■ Goal of the exercise ■
Return the lines from the one containing "Screen dimensions: 819x1456" through the end of the records, copied exactly, with the pictures left out.

[Begin Data section]

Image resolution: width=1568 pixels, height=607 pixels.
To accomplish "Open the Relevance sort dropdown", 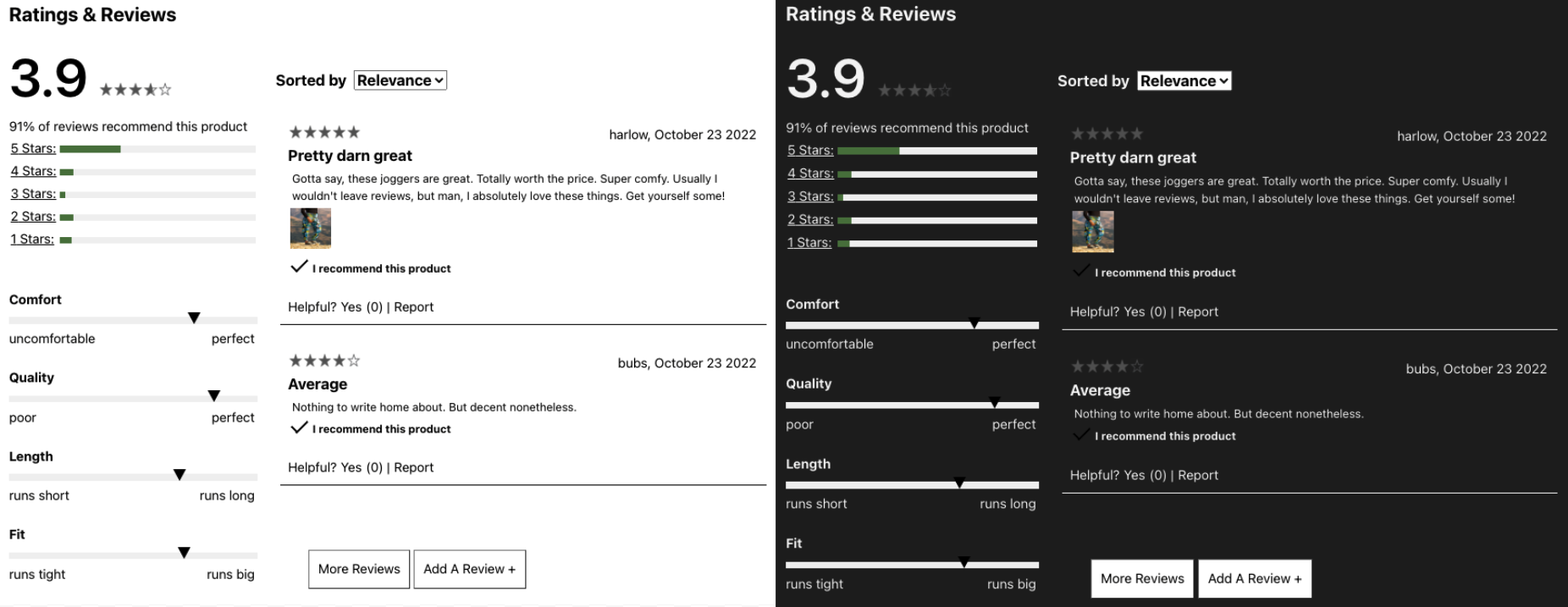I will 400,80.
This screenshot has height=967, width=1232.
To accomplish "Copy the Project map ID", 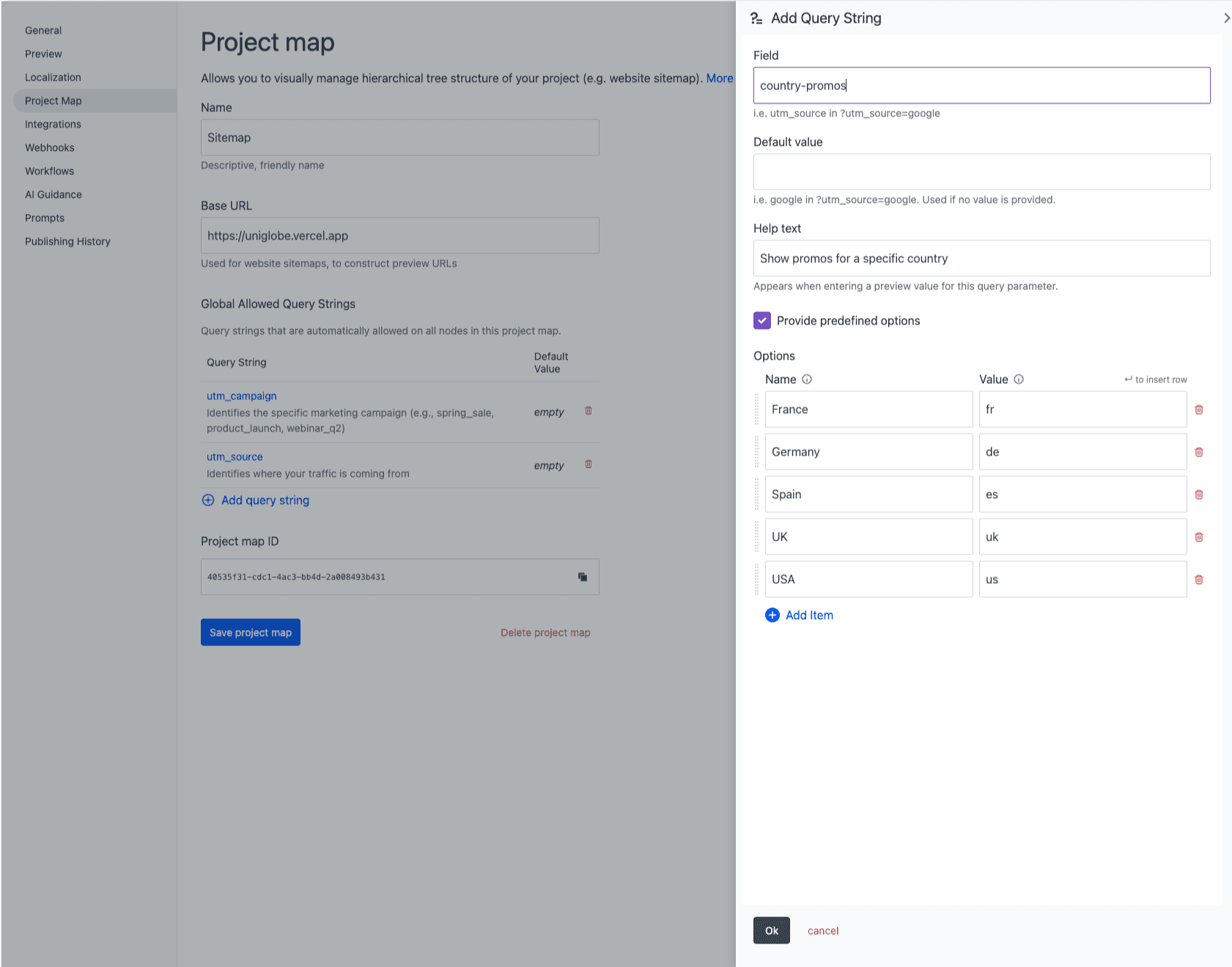I will click(x=583, y=577).
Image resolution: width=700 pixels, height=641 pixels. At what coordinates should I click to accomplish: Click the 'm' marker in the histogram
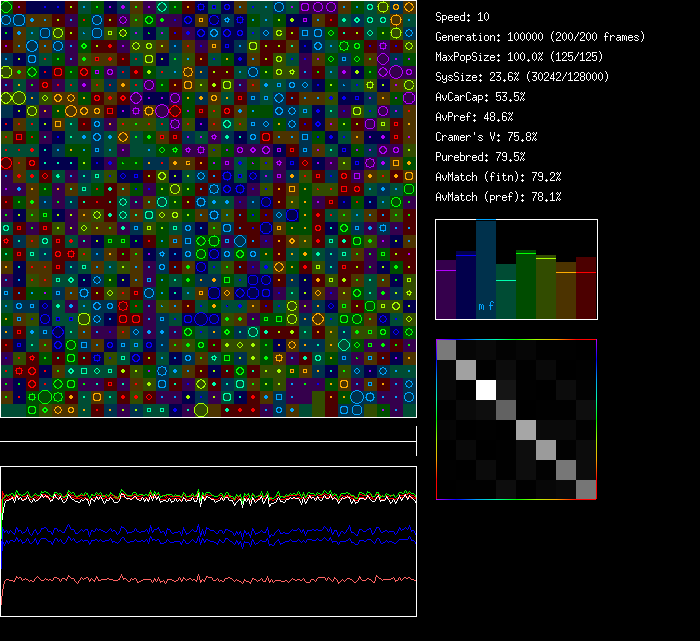click(481, 306)
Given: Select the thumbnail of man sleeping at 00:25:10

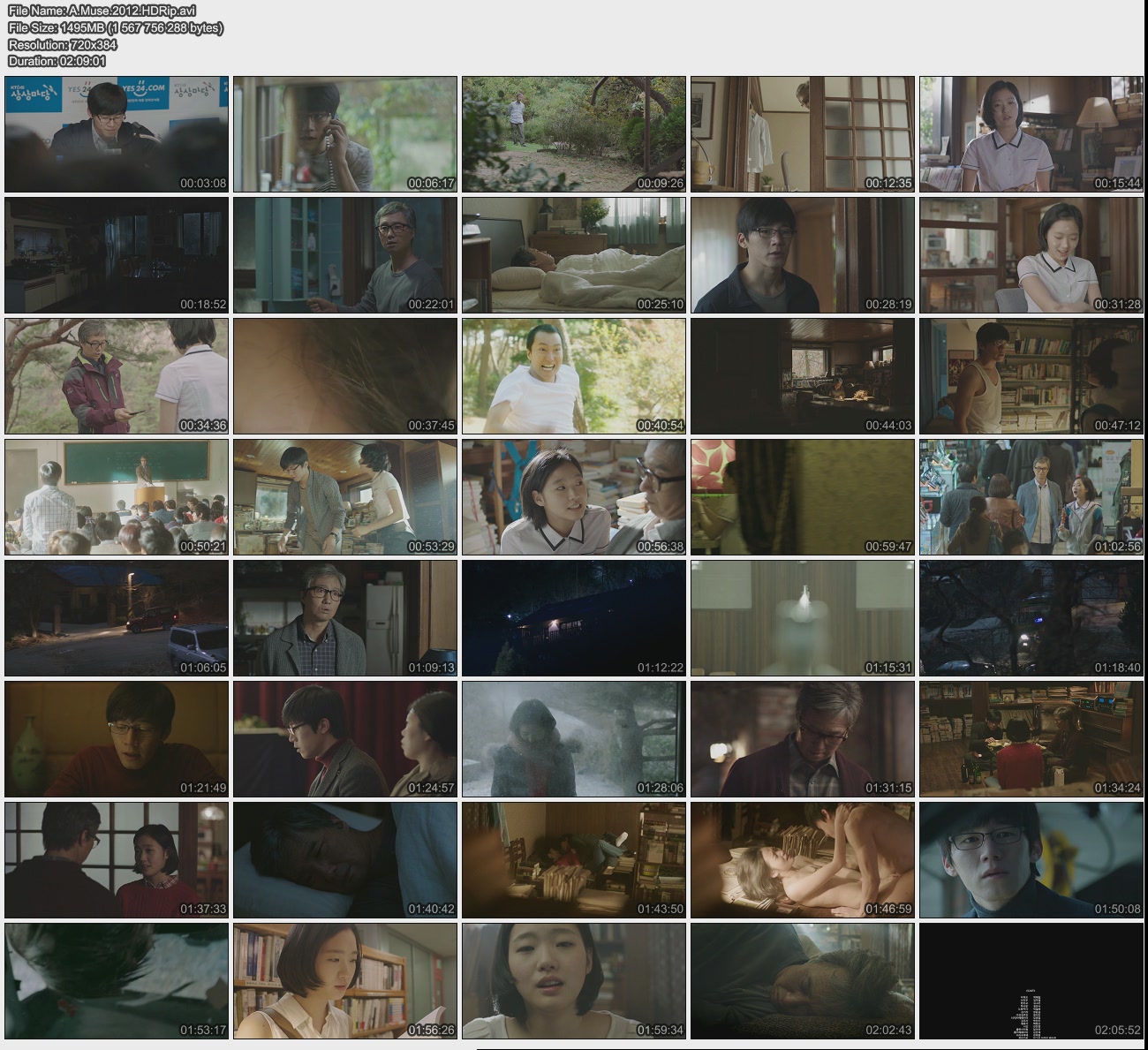Looking at the screenshot, I should [574, 255].
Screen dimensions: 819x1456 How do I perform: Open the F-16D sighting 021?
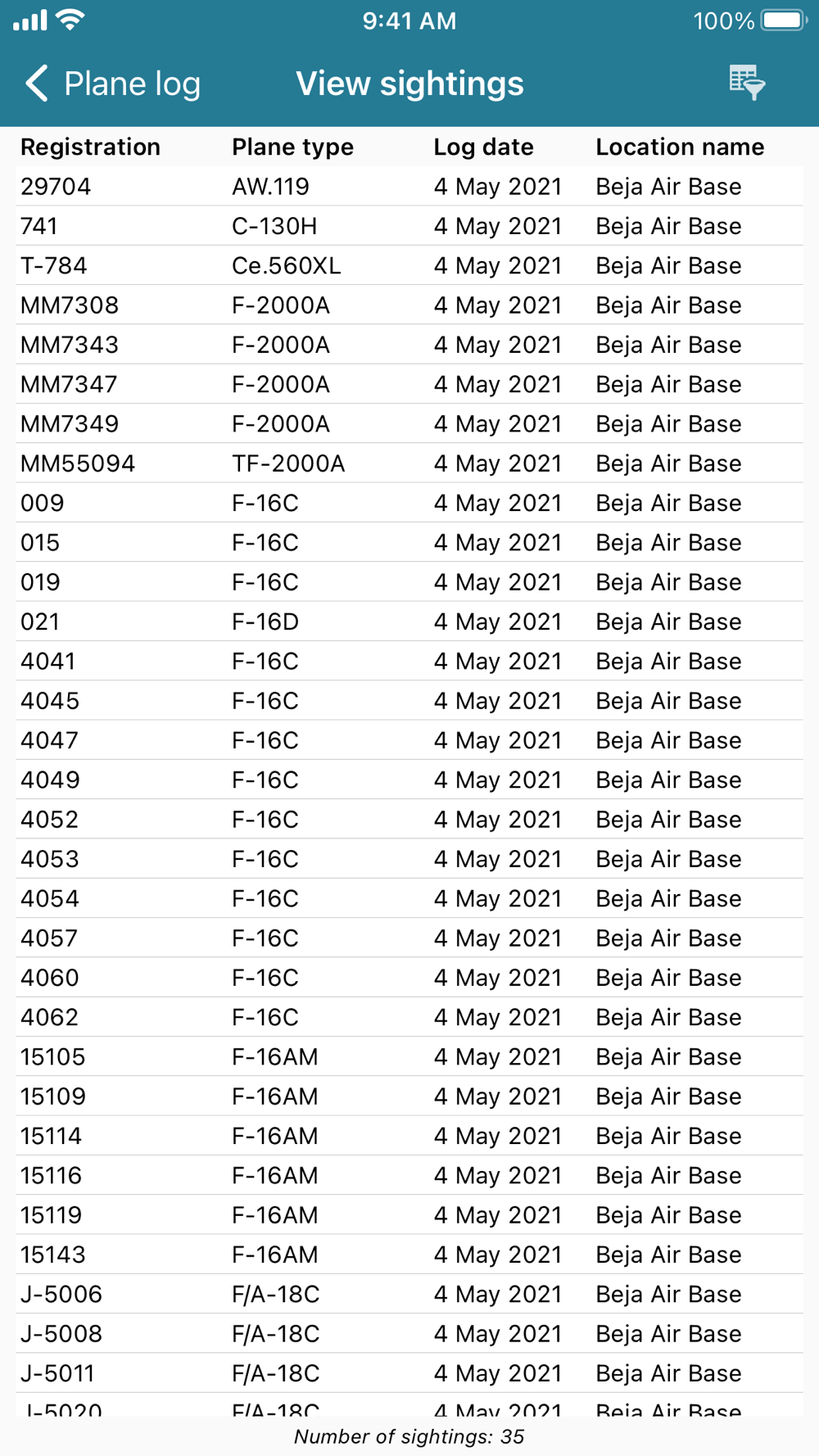tap(410, 622)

[End Data section]

■ Correct response ■
Screen dimensions: 819x1456 How do I perform: Open the F-16D sighting 021?
tap(410, 622)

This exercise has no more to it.